How Cloud TiDB Automates Ops, Scaling, and High Availability on Kubernetes

In the article "Cloud TiDB Technical Secrets (Part 1)", the differences between TiDB and traditional single‑node relational databases and the overall architecture after integration with various technologies are analyzed. This continuation delves into TiDB’s key features and implementation details under a cloud computing architecture.

Automated Operations – Cloud database products require automated operation management; manual ops are unrealistic. The first step is to use Kubernetes to manage host resources into a large resource pool. Then, components such as tidb‑operator and tidb‑cloud‑manager automate one‑click deployment, scaling, rolling upgrades, and automatic failover of TiDB instances.

Cluster Creation – TiDB consists of three core components (tidb, tikv, pd), each a multi‑node distributed service with startup dependencies. The pd nodes are created similarly to etcd, requiring an initial single‑node cluster before joining. Because StatefulSet cannot handle this complexity, tidb‑operator implements custom controllers to orchestrate the process, leveraging Kubernetes scheduling to evenly distribute nodes and expose the cluster via load balancer.

Online Upgrade – tikv/pd pods use local storage, so data directories cannot be moved arbitrarily.

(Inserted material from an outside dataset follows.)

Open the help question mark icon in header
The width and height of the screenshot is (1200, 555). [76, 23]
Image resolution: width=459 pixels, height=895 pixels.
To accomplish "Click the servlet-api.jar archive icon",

The operator ensures pods stay on the same node during upgrades, and upgrades follow the Raft‑based consistency model, respecting service dependencies.

Failure Handling – When a node fails, the operator waits to confirm the failure, then schedules a new pod on another node, notifies TiDB to discard the failed node, and lets the pd module restore replica counts and migrate data, maintaining cluster balance.

Dynamic Scaling – TiDB’s elastic horizontal scaling allows users to adjust node count via the cloud console without downtime. Kubernetes’ reconcile mechanism detects desired‑actual differences, schedules new pods on nodes with available local PVs, and tidb‑operator adds them to the cluster. Scaling down follows a similar process, with safe pod termination and data migration handled by pd.

Resource Isolation – Containers provide cgroup‑based CPU, memory, and I/O limits and namespace isolation. Kubernetes schedules pods based on resource availability, and tidb‑operator respects TiDB’s constraints. Physical isolation is achieved by distributing pods across zones, racks, and hosts, while logical isolation uses namespaces to separate business data.

High Availability – TiDB’s distributed architecture and Raft algorithm ensure service continuity even when individual replicas fail. The operator adds topology labels (region, zone, rack, host) so pd can intelligently place replicas across distinct failure domains. Kubernetes scheduling and self‑healing controllers further guarantee availability.

Conclusion – As a cloud‑native database, TiDB leverages tidb‑operator and Kubernetes to provide automated management, dynamic scaling, multi‑tenant resource isolation, and robust high‑availability, dramatically reducing operational overhead.